My daughter wants to find her maternal grandmother, “Why didn’t Korea help single mothers?” [Finding the truth about 372 overseas adoptees]

17 September 2023

[Finding the truth about 372 international adoptees] I am looking for my biological mother with my daughter.

Before heading to a small alley on a mountain hill in Seongbuk-dong, Seoul in the hot summer of July, we were enjoying the cool subway ride. My 10 year old daughter was strangely quiet. I thought her daughter was getting tired of the heat, but then she turned to me and she said, She said, "She's looking for ladies who look like her mom." After a brief pause, she continues. “And someone who looks like me. I hope I can meet my (maternal) grandmother someday.”
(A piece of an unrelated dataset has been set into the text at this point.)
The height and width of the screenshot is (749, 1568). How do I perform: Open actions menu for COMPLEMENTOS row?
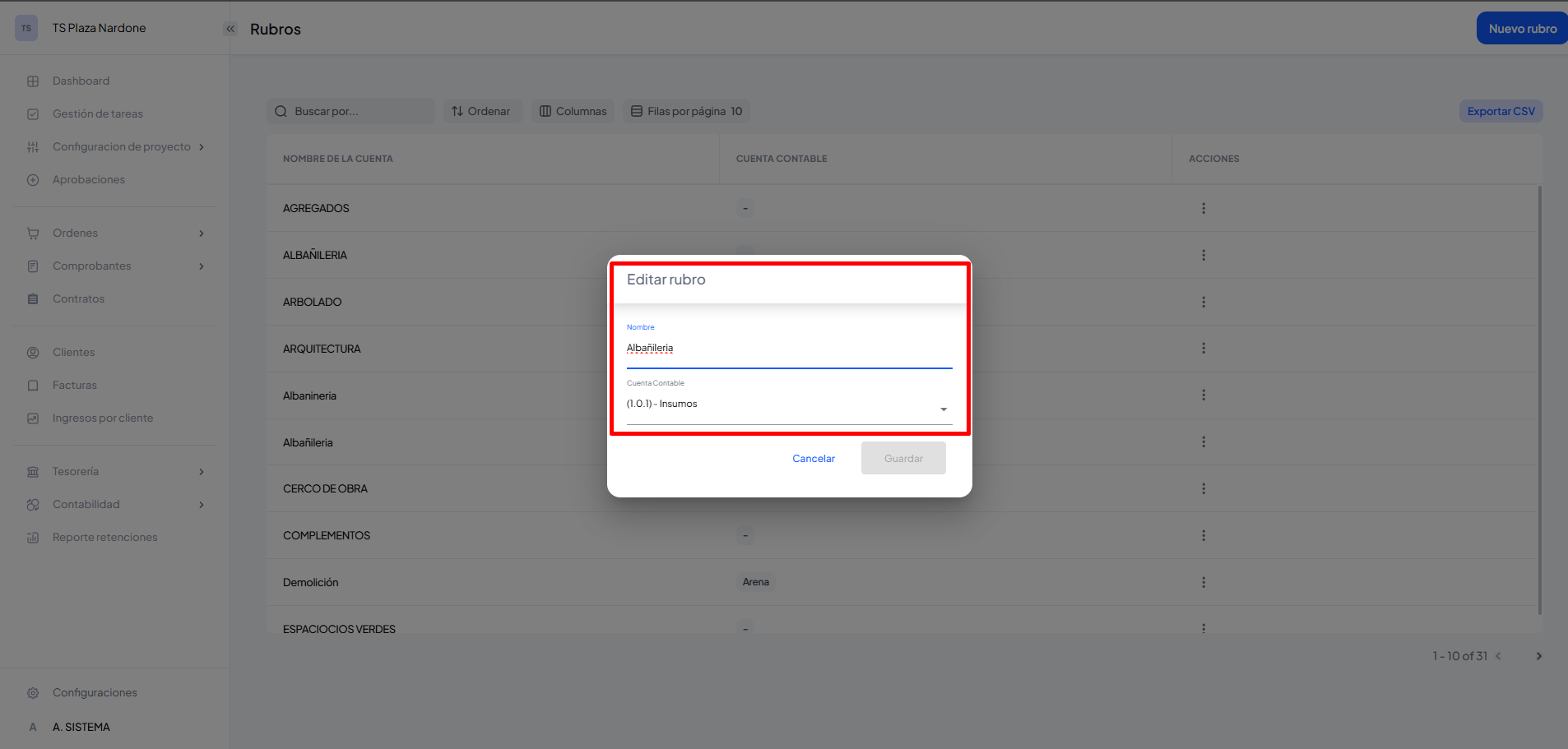click(x=1203, y=536)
According to my adoption file, I was found wrapped in a blanket on the street in front of an institution called ‘Hwirakwon’ in Seongbuk-dong. I don't know what kind of organization Hwirakwon is, and it seems like it doesn't exist anymore. Someone found me and handed me over to the Seongbukam Police Station on May 6, 1976. I was about three weeks old. Now I'm back with my family and my daughter who wants to know more about adoption in South Korea and her potential grandmother. There was so little information in the adoption file that we could only find the name of the police station. So we did our best to wander around the old neighborhood of Seongbuk-dong.

When I saw my daughter's face as soon as she was born, it was like meeting my first family. Before that, I barely thought about Korea. Growing up in a white community, I experienced everyday racism, but I rarely thought about my background. Why should you think? My life began in January 1977 with a one-way ticket to Denmark. The fact that I never met my biological family after giving birth to my daughter shocked me. At 35 years old, I knew nothing about Korea or my background. Now that I have become a mother myself, I realize that I have less and less time to find my mother.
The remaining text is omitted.